Bottom line, I find pre-workout helps me a ton and gives me the burst of energy I need to execute a workout, even if I'm working out at 4:00AM before work. Whether you are running or lifting, caffeine appears to be beneficial for performance and will give you the wake-me-up when you need it.
Step 2: Plan & Write Down Your Workout
The main reason logging your workout is so critical is so you can track your progress. It obviously helps you when you are working out so that your time between sets is consistent and you accomplish the amount of work you planned on going into the workout. Both Mike Matthews and Greg Nuckols strongly recommend doing this and, as coaches, say it increases results and adherence to a program.
Setting up your logbook for should only take a few minutes. Below, I will share an example of what my logbook looks like when I am preparing for a workout (laying out the exercises I plan on doing, number of sets, and the weight I plan to start with for each). Personally, I find writing things down on paper to be better than using any app on my phone. I'm just partial to pen and paper rather than using my phone.
Step 3: Warm Up
Forget what you think of first when you hear the term "warm up." Rather than static stretching, consider warming up with movements closely related with the major movements you plan on using in your workout, if not the same movement. The warm up I currently use is directly taken by Mike Matthews' Bigger Leaner Stronger. When my major lift for the day is a bench press, I also warm up with the bench press, just with lower weights. Mike suggests doing 3 warm up sets: 2 sets of 10 reps at 50% the weight you plan on lifting and 1 set of 3-4 reps at 70% the weight you plan on lifting.Keep in mind that the "weight you plan on lifting" is in the 4-6 rep range with 1-2 reps left in the tank, per BLS. In the image below, you can see a clear example of this.
Greg Nuckols, world record-breaking powerlifter and weightlifting coach, suggests using a similar method of slowly working your way up to the %one-rep-max you plan on lifting that day for major lifts. Ben Greenfield, Mike Matthews, and Greg Nuckols do not suggest static stretching when it comes to a warm up and have even written about a number of scientific articles that have tested if stretching helps performance or injury prevention and have reflected that stretching is either negative or neither helpful or hurtful for both categories when done before a workout. The same experts, with Kelly Starrett included as well, suggest that stretching after a workout or before going to bed can be beneficial for doing your own physical therapy and/or improving your movement capabilities. So, if you plan to stretch, it may be better to save it for later.
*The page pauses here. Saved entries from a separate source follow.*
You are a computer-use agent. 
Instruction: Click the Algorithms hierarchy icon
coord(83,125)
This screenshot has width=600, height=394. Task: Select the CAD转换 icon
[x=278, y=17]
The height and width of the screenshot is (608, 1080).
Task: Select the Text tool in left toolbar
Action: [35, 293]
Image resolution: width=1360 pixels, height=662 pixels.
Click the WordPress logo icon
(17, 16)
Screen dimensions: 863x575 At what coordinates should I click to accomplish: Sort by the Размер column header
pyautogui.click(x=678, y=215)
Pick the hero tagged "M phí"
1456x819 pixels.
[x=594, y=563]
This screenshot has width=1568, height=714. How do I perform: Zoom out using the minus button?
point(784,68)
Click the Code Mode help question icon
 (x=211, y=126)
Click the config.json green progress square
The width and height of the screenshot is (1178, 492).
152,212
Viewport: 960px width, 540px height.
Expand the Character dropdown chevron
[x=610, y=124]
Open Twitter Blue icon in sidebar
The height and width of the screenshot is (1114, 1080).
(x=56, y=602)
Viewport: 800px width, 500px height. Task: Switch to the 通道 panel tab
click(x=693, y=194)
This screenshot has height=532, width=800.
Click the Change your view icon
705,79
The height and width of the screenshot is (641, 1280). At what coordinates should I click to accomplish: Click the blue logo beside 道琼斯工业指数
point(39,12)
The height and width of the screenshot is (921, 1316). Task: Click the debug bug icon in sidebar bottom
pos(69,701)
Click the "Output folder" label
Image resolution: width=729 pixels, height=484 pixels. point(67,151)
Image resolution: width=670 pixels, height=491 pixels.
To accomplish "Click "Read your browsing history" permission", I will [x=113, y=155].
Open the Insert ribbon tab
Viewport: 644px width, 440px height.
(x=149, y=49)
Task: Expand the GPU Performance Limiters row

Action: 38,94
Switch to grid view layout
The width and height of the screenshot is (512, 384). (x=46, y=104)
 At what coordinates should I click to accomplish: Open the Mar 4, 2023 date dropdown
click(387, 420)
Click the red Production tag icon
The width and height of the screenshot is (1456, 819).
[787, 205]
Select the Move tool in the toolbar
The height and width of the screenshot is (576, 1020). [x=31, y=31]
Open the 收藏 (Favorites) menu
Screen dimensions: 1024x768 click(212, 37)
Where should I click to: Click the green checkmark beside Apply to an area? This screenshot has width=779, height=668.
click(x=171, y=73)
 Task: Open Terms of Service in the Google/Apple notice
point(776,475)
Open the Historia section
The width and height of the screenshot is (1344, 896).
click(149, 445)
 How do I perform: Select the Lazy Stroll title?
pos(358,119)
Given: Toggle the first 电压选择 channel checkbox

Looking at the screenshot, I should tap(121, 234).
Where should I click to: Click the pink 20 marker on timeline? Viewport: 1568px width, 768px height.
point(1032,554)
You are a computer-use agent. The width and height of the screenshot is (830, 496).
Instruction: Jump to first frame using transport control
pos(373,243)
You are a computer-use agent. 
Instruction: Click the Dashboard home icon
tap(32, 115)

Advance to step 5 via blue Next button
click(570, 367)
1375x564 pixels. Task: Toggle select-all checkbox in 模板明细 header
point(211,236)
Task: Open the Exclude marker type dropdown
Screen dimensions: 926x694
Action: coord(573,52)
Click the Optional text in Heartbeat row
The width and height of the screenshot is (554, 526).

In the end, whatever keeps you going to the gym and executing the work is what matters. Step 2, I believe is the most crucial step, but all 3 of these steps help me personally, and maybe they can help you too. None of these things are taught in gym class, possibly because weight training is not focused on much at all. Most of this applies if you are a runner as well - I would still take pre-workout (maybe a little less, though), log the work I'm doing, and use movements like squats and butt-kicks rather than swinging my arms around before going for a run.